El fútbol de los bajitos acabó con atávicos estereotipos. Despreciados por los cultores del juego físico y obligados a enfrentar contracorriente al sistema fueron, durante décadas, los segregados del resultado y el pragmatismo. Diego Maradona representó un grito aislado, reivindicador del genio, la habilidad y el centro de gravedad cercano a la pelota. Años más tarde los Messi, Xavi, Cesc e Iniesta se pusieron al frente del batallón de los chiquitos para ganar la guerra al prejuicio cuasi darwiniano de la supervivencia del más apto.
No hace mucho tiempo distintos seleccionadores obviaron el talento de Gabriel Miranda y Gerson Díaz, los dos mejores volantes del país en los años 90. Estandartes del Caracas FC, su papel en la Vinotinto se redujo a un puñado de convocatorias y la duda perenne de los entrenadores nacionales. Con Miguel Echenausi pudo ocurrir lo mismo, pero el hecho de desempeñarse como lateral izquierdo lo libró del tribunal inquisidor de la estatura.
Durante años se priorizó la envergadura y el porte por sobre la liviandad y la sutileza.
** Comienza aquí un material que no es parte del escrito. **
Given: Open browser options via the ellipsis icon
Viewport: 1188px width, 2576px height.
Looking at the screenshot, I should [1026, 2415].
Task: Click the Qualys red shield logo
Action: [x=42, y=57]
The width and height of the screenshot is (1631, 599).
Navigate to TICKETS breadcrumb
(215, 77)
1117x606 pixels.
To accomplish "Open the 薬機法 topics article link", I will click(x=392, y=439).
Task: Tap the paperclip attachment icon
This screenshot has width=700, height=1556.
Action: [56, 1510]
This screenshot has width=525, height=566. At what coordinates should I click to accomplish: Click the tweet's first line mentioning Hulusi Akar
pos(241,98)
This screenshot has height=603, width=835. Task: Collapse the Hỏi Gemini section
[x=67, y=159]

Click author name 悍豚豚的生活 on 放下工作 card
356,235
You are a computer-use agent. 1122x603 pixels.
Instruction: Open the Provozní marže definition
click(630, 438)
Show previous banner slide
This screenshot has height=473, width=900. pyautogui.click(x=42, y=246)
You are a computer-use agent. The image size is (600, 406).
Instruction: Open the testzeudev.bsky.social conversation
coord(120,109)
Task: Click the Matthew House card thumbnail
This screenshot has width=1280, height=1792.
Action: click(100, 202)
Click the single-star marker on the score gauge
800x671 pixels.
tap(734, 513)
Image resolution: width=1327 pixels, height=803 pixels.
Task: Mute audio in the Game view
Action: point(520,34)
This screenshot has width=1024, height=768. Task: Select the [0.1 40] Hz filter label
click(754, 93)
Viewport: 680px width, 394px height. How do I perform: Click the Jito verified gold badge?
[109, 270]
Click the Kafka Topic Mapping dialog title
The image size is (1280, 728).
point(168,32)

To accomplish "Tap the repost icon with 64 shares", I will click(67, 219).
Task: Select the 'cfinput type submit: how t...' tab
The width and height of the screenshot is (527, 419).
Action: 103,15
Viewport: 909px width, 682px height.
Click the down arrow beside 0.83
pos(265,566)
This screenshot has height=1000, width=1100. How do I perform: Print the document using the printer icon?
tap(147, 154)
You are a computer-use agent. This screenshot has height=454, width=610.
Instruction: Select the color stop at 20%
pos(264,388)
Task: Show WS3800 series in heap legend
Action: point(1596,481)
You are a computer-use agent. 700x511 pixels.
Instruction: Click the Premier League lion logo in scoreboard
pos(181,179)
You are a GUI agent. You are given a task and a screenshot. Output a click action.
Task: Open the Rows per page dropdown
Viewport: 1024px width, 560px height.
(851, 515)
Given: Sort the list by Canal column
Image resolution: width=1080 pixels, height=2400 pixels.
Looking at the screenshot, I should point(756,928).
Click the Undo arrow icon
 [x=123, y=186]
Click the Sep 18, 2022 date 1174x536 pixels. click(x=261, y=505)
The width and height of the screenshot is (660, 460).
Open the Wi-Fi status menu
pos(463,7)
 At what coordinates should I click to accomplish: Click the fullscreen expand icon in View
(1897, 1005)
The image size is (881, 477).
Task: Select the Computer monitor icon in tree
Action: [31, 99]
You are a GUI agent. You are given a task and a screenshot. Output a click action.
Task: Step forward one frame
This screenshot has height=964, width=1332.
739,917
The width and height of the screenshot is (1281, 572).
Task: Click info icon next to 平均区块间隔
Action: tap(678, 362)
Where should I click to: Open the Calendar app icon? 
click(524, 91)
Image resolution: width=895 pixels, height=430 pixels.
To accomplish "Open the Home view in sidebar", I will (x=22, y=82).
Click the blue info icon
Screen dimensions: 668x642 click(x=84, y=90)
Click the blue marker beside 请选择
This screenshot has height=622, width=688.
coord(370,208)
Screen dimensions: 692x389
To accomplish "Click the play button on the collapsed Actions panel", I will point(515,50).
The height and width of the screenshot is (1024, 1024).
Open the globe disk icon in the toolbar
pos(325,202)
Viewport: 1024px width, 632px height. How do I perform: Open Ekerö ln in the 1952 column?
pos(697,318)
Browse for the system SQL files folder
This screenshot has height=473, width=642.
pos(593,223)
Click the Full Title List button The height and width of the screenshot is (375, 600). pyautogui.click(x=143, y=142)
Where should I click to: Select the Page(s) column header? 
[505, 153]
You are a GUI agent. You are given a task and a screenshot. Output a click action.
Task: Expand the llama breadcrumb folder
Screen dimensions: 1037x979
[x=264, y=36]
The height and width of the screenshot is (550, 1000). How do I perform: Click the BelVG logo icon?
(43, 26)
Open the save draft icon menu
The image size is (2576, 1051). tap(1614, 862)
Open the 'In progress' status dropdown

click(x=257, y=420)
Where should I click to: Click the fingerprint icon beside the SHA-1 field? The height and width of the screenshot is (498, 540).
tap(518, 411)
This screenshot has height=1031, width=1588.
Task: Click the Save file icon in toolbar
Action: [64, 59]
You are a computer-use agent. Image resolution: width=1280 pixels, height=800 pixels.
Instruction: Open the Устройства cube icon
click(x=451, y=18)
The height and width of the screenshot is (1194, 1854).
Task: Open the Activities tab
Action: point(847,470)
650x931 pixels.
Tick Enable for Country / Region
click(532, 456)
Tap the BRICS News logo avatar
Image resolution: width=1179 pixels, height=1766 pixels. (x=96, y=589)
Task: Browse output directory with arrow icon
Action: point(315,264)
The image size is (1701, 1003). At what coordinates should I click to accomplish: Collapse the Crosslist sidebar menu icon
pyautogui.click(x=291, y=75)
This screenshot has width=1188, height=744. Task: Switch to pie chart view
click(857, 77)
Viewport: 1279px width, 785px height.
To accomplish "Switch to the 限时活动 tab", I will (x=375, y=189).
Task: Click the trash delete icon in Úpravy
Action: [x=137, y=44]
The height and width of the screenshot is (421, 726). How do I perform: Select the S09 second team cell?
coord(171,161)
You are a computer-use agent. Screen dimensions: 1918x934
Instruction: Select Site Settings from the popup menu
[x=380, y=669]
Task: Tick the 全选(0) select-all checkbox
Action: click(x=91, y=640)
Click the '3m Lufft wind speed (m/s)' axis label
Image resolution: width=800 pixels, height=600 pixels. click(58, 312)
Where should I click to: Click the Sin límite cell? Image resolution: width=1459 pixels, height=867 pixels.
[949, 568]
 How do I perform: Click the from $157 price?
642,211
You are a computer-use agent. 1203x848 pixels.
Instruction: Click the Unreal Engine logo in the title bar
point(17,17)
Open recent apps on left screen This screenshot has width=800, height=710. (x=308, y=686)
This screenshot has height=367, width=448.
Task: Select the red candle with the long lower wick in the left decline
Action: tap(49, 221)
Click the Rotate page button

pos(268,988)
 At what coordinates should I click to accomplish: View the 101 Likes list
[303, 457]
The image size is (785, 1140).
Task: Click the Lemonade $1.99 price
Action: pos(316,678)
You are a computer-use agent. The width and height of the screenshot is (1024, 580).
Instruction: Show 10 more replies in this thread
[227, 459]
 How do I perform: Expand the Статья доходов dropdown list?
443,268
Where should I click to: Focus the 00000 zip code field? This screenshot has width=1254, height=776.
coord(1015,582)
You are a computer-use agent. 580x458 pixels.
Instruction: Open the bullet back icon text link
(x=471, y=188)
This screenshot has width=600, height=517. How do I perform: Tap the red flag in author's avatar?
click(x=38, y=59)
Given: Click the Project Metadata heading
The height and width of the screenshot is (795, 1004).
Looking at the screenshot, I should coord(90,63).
Bajo ese criterio, distintos técnicos armaron la base de sus prototipos con elementos que respondían a esa característica. Ratomir Dujkovic, DT de la selección entre 1992 y 1994, tuvo mucho que ver con la premisa y, en buena medida, ese camino afectó a sus más inmediatos sucesores.
Con Richard Páez se rompió la cadena y, si bien fueron muchos los nombres de quienes le acompañaron en el proceso de transformación del equipo, allí estuvieron los Gabriel Urdaneta, Ricardo David Páez, Luis Vera o Ruberth Morán para iniciar una era en la que las magnitudes se cargaron de matices: el desequilibrio individual, la velocidad y la picardía pasaron a ser factores relevantes en la escogencia del material apto para competir.
La herencia queda claramente reflejada en el último llamado de César Farías. Una mirada rápida sirve para aglutinar a algunos de los representantes de esa raza singular: Tomás Rincón, César González, Luis Manuel Seijas, Yonathan Del Valle, Josef Martínez, Alexander González, Ángelo Peña, Rómulo Otero. Sin contar a los que quedaron fuera del convite y son convocados habituales como Roberto Rosales o Yohandry Orozco. ¿Qué lugar habrían ocupado todos ellos en el pasado? ¿Cuántos habrían sido tomados en cuenta?
El legado estilístico está a la vista. Páez esbozó el manual de maneras, reforzado por un importante componente emocional. Farías comenzó su ciclo plantando su propia bandera, acomodándose entre la dicotomía de la diferenciación y la coherencia. El tiempo ordenó los conceptos y la propia madurez del preparador hizo el resto.
La Vinotinto ha gozado del enorme beneficio de ese espacio en el que conviven la sofisticación y la inspiración. Allí, en esa zona entre lo tangible y lo etéreo, se hallan las señas de identidad actuales, las que permiten la convivencia entre los Oswaldo Vizcarrondo, Fernando Amorebieta, Grenddy Perozo, Andrés Túñez, Gabriel Cichero, Franklin Lucena o Salomón Rondón con la corte de duendes que se abre paso para renovar la irreverencia. Con el permiso de Juan Arango, figura que trasciende los discursos.
El porvenir estará condicionado por esta nueva dimensión, fruto de un trabajo continuado, el que une a Páez y Farías en un inédito proceso de doce años. Los sucesores están allí, a la espera de que el cambio generacional futuro les abra el camino. ¿Darwin Machis? ¿Juan Pablo Añor? ¿David Zalzman?